Vocação de Pedro André Tiago João e Mateus

8. Caminhando ao longo do mar da Galileia, Jesus viu dois irmãos, Simão, chamado Pedro, e André, seu irmão, que lançavam suas redes ao mar, pois que eram pescadores, e lhes disse: “Segui-me e eu farei de vós pescadores de homens.” — Logo eles deixaram suas redes e o seguiram.
Daí, continuando, Ele viu dois outros irmãos, Tiago, filho de Zebedeu, e João, seu irmão, que estavam numa barca com Zebedeu, pai de ambos, os quais estavam a consertar suas redes, e os chamou. — Eles imediatamente deixaram as redes e o pai e o seguiram. (Mateus, 4: 18 a 22.)
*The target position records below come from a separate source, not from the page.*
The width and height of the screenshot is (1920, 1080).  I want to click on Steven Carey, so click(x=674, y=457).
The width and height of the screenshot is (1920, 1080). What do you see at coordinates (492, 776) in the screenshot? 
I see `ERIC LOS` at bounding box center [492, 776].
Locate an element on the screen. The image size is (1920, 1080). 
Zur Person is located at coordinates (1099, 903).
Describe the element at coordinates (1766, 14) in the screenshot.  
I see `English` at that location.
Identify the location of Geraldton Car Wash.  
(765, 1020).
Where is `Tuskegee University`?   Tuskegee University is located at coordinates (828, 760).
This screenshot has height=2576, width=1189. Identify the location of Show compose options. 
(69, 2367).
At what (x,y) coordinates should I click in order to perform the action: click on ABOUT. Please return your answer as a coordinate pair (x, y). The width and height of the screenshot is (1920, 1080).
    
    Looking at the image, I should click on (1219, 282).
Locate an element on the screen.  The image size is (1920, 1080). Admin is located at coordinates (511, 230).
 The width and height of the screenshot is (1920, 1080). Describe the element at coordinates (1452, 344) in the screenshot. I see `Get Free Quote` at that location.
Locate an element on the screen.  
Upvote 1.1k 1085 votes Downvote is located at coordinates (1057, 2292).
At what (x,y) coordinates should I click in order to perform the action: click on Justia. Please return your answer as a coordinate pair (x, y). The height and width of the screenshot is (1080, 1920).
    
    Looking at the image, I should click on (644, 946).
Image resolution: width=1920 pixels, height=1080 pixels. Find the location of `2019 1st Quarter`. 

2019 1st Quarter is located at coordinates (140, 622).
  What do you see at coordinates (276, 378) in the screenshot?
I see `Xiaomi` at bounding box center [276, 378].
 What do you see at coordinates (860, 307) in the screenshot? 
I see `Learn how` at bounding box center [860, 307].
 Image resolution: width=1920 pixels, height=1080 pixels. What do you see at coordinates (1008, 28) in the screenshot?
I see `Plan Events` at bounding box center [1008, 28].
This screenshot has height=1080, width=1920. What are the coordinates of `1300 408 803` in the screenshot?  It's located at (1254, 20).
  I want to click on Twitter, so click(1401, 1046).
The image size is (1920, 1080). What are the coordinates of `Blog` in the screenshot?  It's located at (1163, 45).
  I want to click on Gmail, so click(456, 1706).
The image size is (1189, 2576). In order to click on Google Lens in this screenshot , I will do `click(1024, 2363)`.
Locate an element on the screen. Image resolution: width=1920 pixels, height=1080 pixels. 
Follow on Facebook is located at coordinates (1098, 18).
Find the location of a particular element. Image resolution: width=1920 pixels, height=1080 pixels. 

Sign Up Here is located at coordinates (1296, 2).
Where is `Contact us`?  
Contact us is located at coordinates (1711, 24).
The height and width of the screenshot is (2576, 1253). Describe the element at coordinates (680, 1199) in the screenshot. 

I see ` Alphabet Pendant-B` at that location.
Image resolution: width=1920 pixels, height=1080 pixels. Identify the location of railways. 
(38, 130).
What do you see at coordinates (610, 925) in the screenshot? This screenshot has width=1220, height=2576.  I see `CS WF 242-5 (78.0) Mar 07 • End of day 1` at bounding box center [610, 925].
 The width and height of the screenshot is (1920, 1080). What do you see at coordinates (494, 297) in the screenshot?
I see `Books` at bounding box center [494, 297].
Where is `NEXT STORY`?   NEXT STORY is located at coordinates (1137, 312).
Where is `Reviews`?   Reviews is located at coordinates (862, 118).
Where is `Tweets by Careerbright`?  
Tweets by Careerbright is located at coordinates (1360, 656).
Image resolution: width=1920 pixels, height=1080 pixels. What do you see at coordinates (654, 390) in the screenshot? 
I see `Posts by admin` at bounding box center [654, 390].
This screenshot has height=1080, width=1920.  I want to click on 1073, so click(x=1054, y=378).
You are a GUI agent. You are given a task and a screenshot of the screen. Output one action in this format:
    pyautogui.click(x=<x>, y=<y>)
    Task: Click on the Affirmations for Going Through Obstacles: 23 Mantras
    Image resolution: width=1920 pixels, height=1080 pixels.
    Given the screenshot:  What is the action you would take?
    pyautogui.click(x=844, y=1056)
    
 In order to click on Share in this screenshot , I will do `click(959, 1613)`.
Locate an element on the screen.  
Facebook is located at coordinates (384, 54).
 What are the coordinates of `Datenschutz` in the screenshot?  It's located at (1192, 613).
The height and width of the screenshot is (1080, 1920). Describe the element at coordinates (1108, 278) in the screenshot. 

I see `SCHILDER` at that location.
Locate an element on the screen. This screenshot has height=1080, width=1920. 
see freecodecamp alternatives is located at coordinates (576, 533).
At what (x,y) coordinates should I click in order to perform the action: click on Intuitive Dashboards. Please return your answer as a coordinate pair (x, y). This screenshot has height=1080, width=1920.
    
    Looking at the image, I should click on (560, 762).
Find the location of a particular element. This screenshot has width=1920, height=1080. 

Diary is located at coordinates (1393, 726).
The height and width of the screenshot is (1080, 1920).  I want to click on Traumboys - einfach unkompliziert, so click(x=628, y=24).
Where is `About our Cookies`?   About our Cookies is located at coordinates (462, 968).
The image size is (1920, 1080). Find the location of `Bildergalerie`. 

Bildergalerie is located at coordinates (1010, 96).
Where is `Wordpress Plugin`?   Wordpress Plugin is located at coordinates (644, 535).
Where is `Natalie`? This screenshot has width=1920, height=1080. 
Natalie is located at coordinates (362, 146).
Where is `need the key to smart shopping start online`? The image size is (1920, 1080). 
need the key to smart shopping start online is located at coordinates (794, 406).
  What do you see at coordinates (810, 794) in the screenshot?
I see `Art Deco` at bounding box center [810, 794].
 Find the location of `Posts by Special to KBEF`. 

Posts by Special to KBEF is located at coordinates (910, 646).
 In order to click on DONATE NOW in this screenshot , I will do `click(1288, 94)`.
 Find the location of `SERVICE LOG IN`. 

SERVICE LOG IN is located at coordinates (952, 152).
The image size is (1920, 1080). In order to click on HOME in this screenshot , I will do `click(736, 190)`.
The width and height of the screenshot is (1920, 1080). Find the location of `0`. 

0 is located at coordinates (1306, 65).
Saindo dali, Jesus, ao passar, viu um homem sentado à banca dos impostos, chamado Mateus, ao qual disse: “Segue-me; e o homem logo se levantou e o seguiu.” (Mateus, 9: 9.)
9. Estes fatos nada apresentam de surpreendente para quem conheça o poder da dupla vista e a causa, muito natural, dessa faculdade. Jesus a possuía em grau supremo e pode-se dizer que ela constituía o seu estado normal, conforme o atesta grande número de atos da sua vida e o que explicam hoje os fenômenos magnéticos e o Espiritismo.
A pesca qualificada de miraculosa igualmente se explica pela dupla vista. Jesus não produziu peixes de modo espontâneo onde não os havia; Ele viu, com a vista da alma, como teria podido fazê-lo um lúcido vígil, o lugar onde se achavam os peixes e disse com segurança aos pescadores que lançassem ali suas redes.
A acuidade do pensamento e, por conseguinte, certas previsões, são consequência da vista espiritual. Quando Jesus chama a si Pedro, André, Tiago, João e Mateus, é que já lhes conhecia as disposições íntimas e sabia que eles o acompanhariam e que eram capazes de desempenhar a missão que planejava confiar-lhes. Era preciso que eles próprios tivessem intuição da missão que desempenhariam para, sem hesitação, atenderem ao chamamento de Jesus. O mesmo se deu quando, por ocasião da ceia, Ele anunciou que um dos doze o trairia e o apontou, dizendo ser aquele que punha a mão no prato, e também quando predisse que Pedro o negaria.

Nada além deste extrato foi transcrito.